Personal information
- Born: 28 April 2010 (age 16)

Sport
- Sport: Athletics
- Event: Sprint
- Coached by: Richard Kilty

Achievements and titles
- Personal bests: 60m: 7.34 (2025) 100m: 11.45 (2026)

Medal record
Women's athletics
Representing Great Britain
European U18 Championships
| Bronze medal – third place | 2026 Rieti | 100m |

= Celine Obinna-Alo =

British sprinter

Celine Obinna-Alo (born 28 April 2010) is a British sprinter.
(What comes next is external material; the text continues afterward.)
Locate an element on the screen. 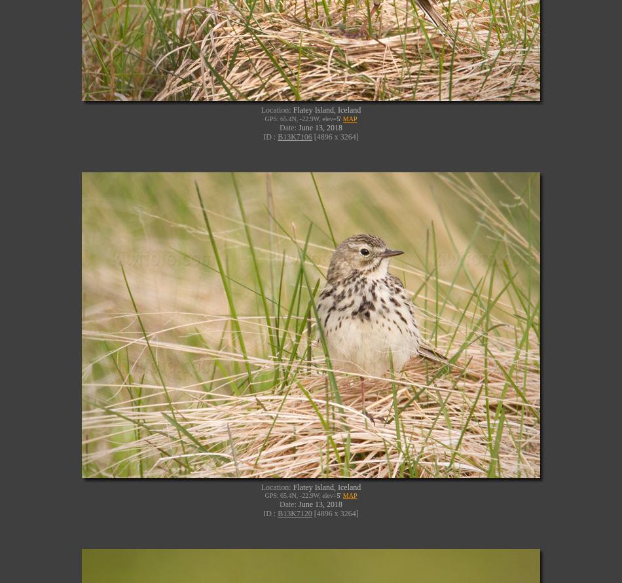 Image resolution: width=622 pixels, height=583 pixels. 'B13K7120' is located at coordinates (294, 514).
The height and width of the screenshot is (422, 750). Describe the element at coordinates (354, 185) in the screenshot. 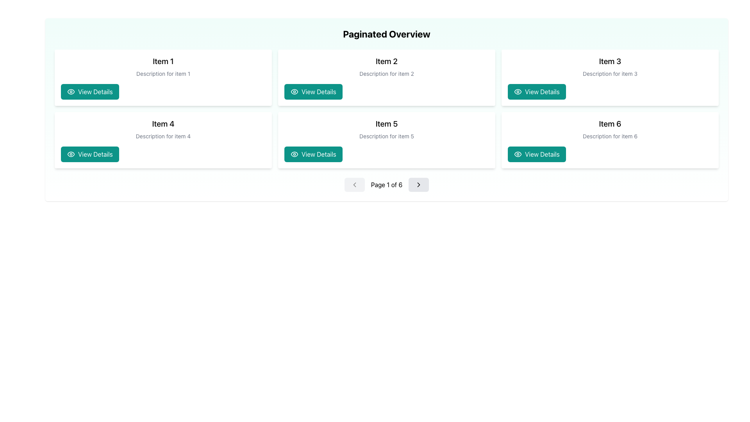

I see `the left-pointing chevron icon of the pagination navigation button` at that location.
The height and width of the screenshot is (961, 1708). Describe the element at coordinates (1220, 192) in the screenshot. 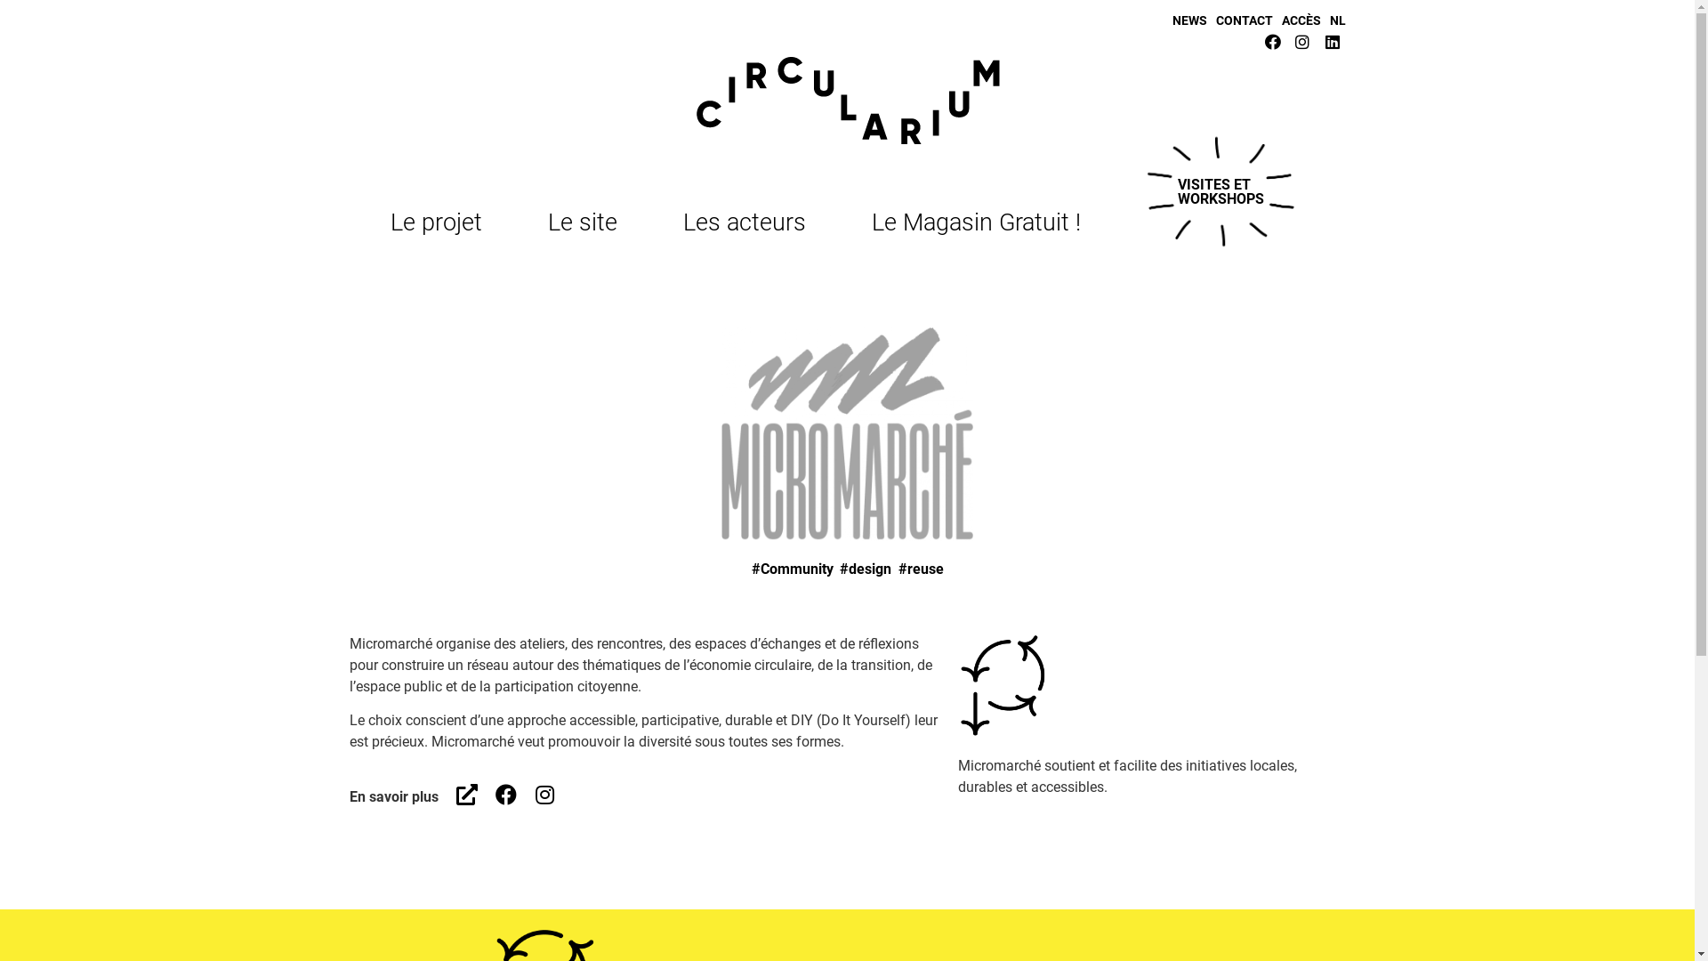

In 2025, she set the British women's under-17 best time for the 60 metres.

==Early life==
Born in Middlesbrough, and from Linthorpe, Obinna-Alo attends Venerable Bede Church of England Academy in Tyne and Wear.

==Career==
Trained by British Olympic medalist sprinter Richard Kilty, and a member of Gateshead Harriers, in February 2025 Obinna-Alo became Englsh indoor U17 champion over 60 metres, at the age of 14 years-old. In the final she ran 7.38 seconds, a championship record, 0.03 seconds outside Asha Philip’s British under-17 record.

In May 2025, she won the Loughborough International Athletics 100 metres race with a personal best time of 11.69 seconds. She placed second over 100 metres at the 2025 English Schools Championships in 11.86 seconds. In 2025, she became the youngest sportsperson in Britain to be signed by sportswear brand Nike. In December, still aged 15 years-old, she improved the British under-17 best for 60 metres, running 7.34 seconds at Lee valley breaking the previous record set by Asha Philip of 7.35 seconds in 2007. On 14 February 2026, she was a finalist over 60 metres at the senior 2026 British Indoor Athletics Championships in Birmingham, placing eighth overall.

Obinna-Alo was selected as a member of the Great Britain team for the 2026 European Athletics U18 Championships in Italy. On the opening day she completed her preliminary heat in a personal best of 11.45 seconds (+1.8), prior to winning the bronze medal in the final behind Kelly Doualla and Apostolia Antonatou, running 11.50 seconds.